Comments: the Conclusion and Discussion seemingly promoting a particular product, aren’t it?
Author Response
Comment #1: The aim/objective should be included. Also, the type of cancer to be treated should be elucidated.
Answer #1: We thank the reviewer; we refined the abstract and included the cell line experimented in the paper.
Comment #2: Suggest to enhance the cohesiveness between Methods and Results section.
Answer #2: We improved the unity between methods and results section and rephrased some subtitles.
Comment #3: The Conclusion and Discussion seemingly promoting a particular product, aren’t it?
Answer #3: Overall, our goal is to improve a dual phototherapy treatment, not necessarily to promote a particular product. There are no indications for this in the text.
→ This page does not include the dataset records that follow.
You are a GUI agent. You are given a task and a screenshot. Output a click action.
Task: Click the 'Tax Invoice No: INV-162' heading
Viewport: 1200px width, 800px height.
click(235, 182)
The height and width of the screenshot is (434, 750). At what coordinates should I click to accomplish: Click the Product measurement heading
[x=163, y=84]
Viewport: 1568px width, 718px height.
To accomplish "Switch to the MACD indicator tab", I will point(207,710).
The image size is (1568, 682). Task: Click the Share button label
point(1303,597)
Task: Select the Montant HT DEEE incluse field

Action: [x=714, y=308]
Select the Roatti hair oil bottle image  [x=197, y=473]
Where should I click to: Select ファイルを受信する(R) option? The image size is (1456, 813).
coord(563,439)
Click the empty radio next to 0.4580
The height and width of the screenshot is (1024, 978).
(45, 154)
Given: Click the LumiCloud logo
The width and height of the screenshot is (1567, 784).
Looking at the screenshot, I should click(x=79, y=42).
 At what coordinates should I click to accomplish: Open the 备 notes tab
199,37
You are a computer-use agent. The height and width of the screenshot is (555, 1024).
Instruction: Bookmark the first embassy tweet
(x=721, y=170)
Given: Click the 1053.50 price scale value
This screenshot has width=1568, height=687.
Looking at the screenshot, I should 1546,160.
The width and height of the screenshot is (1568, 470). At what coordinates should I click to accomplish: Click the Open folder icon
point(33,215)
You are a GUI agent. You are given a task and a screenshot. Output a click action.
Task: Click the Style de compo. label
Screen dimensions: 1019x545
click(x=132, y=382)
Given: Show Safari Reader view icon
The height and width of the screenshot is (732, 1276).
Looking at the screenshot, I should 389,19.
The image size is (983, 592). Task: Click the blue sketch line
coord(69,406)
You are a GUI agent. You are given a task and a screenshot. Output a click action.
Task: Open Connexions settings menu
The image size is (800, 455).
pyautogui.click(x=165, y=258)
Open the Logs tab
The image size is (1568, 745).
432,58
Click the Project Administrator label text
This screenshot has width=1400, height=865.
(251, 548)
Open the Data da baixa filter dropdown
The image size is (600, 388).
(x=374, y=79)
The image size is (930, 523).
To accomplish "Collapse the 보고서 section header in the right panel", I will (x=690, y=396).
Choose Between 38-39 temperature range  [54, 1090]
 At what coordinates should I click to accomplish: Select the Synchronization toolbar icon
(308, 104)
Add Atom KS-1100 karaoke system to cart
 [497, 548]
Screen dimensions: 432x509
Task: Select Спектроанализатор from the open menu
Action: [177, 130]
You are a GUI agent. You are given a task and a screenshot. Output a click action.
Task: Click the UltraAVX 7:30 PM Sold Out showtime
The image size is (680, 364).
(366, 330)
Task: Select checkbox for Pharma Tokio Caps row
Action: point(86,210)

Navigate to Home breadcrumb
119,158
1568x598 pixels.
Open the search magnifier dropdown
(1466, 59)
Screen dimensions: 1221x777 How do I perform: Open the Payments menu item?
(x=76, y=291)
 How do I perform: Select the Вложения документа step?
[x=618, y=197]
In the conclusion we improved the description of the future to build a personalized data set.
Reviewer 2 Report
- Please add the unit "nm" for the first measured diameter and provide histograms for all the diameter measurements ib the supplementary
- Why there is a high level of agglomeration for bare gold nanoparticles?
- For the irradiation unit, some of cm2 are not superscripted on page 4, please correct them.
- What is the explanation behind the fluctuations in Figure 2A?
- Please correct the reference in line 323.
Author Response
Comment #1: Please add the unit "nm" for the first measured diameter and provide histograms for all the diameter measurements in the supplementary.
Answer #1: We thank the reviewer for highlighting this important issue. Firstly, we corrected the units and added the nm in the corrected places. In addition, we retrieved the measurements of the diameters of the nanoparticles and provided a histogram in the supplementary (as can be seen in Figure S1).
Comment #2: Why there is a high level of agglomeration for bare gold nanoparticles?
Answer #2: We thank the reviewer for raising this important point, based on your comment we improved the description of the images showing different concentrations of particles within the samples. In the gold nanoparticle sample, there was a higher level of concentration that’s why it looks denser; however, in both images single and separate nanoparticles borderlines can be seen. We added in the text this point of concentration.
Comment #3: For the irradiation unit, some of cm2 are not superscripted on page 4, please correct them.
Answer #3: We corrected accordingly.
Comment #4: What is the explanation behind the fluctuations in Figure 2A?
Answer #4: We thanks the reviewer for this comment, we added in the text of the paper the explanation for these fluctuations which are derived from the thermal noise of the camera which is approximately 0.1°C. The same noise can be seen in the pure water.
Comment #5: Please correct the reference in line 323.
Answer #5: We apologize for this mistake and corrected.